• The task: Exact copy, no pictures: reproduce the lines from the one that holds "This screenshot has width=1371, height=771." through the end of the entries.

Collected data
━━━━━━━━━━━━━━━━

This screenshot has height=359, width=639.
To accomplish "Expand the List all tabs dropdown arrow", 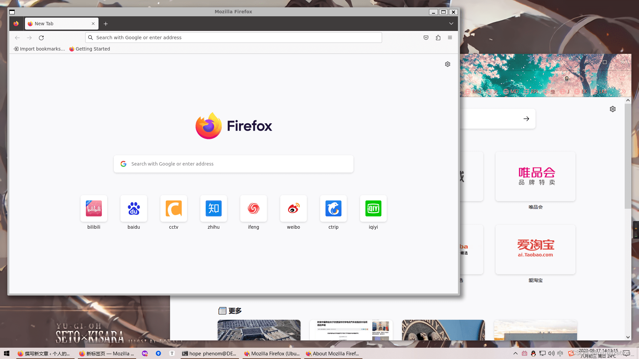I will (x=451, y=24).
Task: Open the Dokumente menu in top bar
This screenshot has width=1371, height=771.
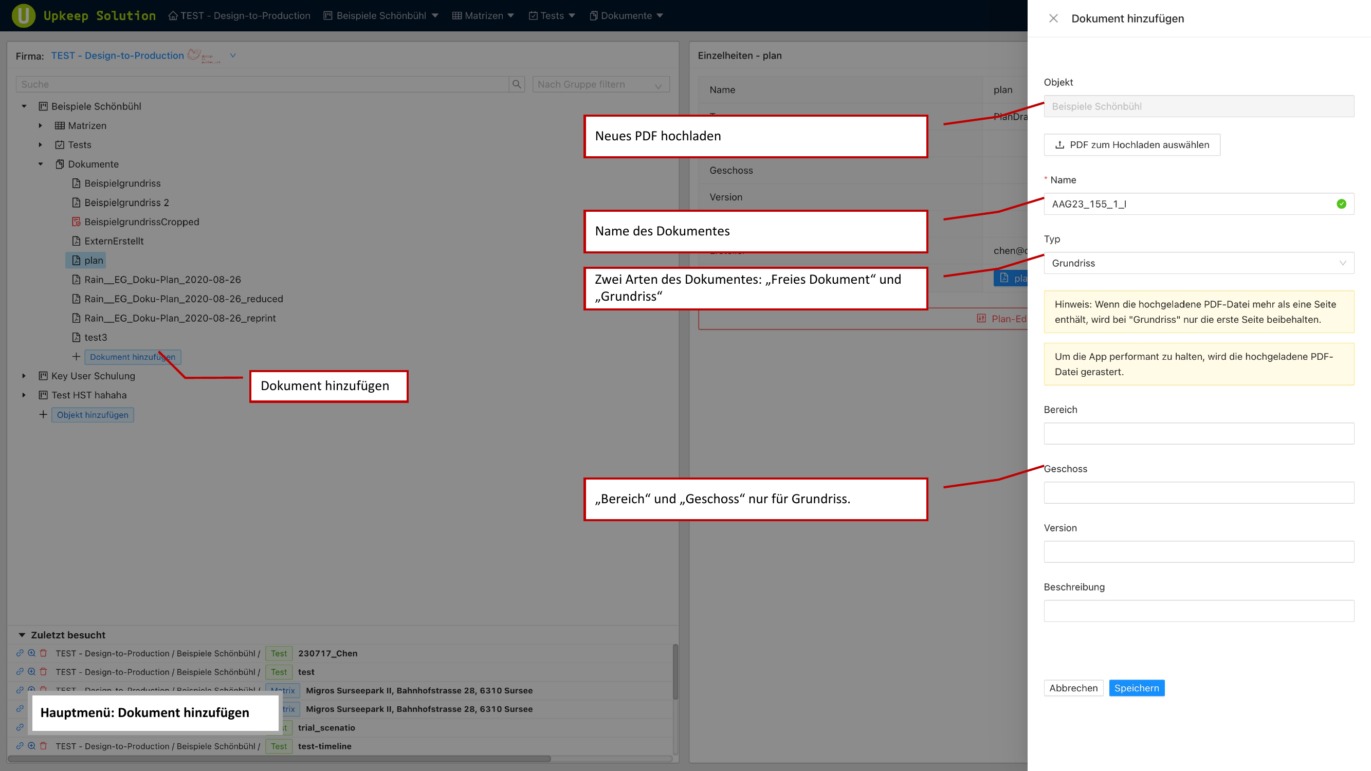Action: tap(626, 15)
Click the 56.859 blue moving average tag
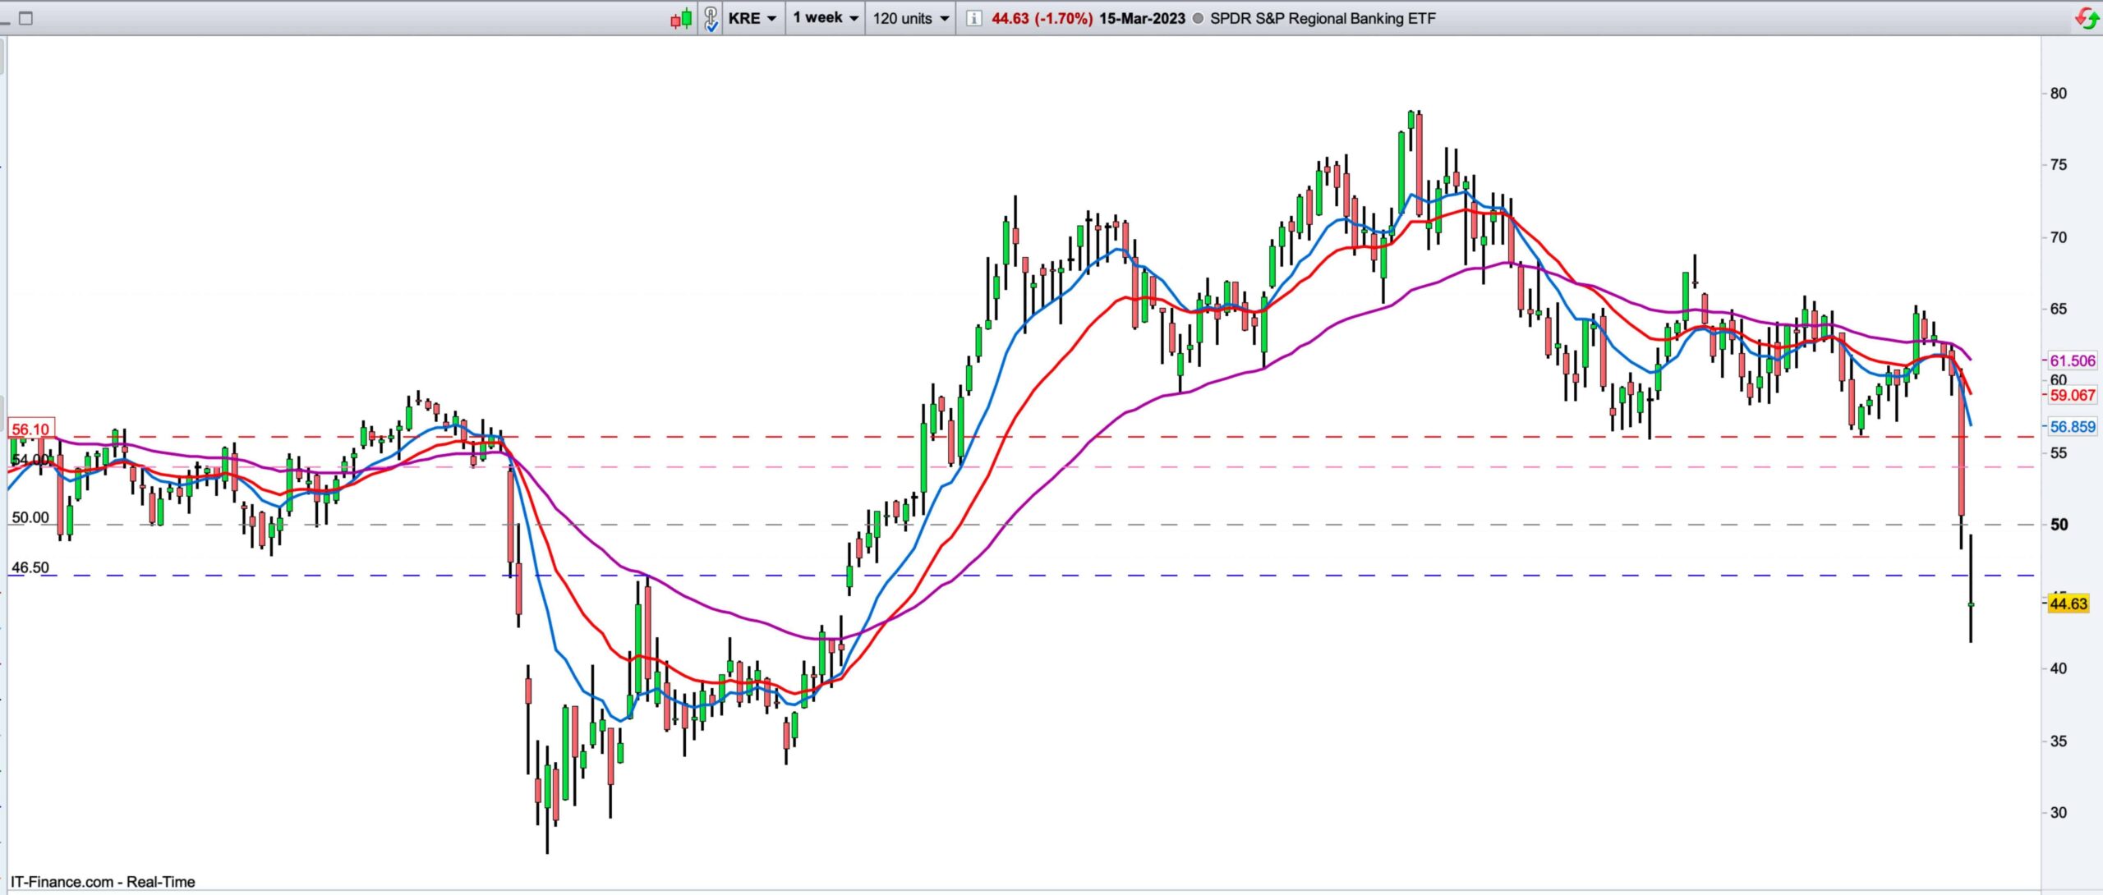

━━━━━━━━━━━━━━━━

• Response to this task:
This screenshot has width=1371, height=771.
Action: tap(626, 15)
Click the 56.859 blue moving average tag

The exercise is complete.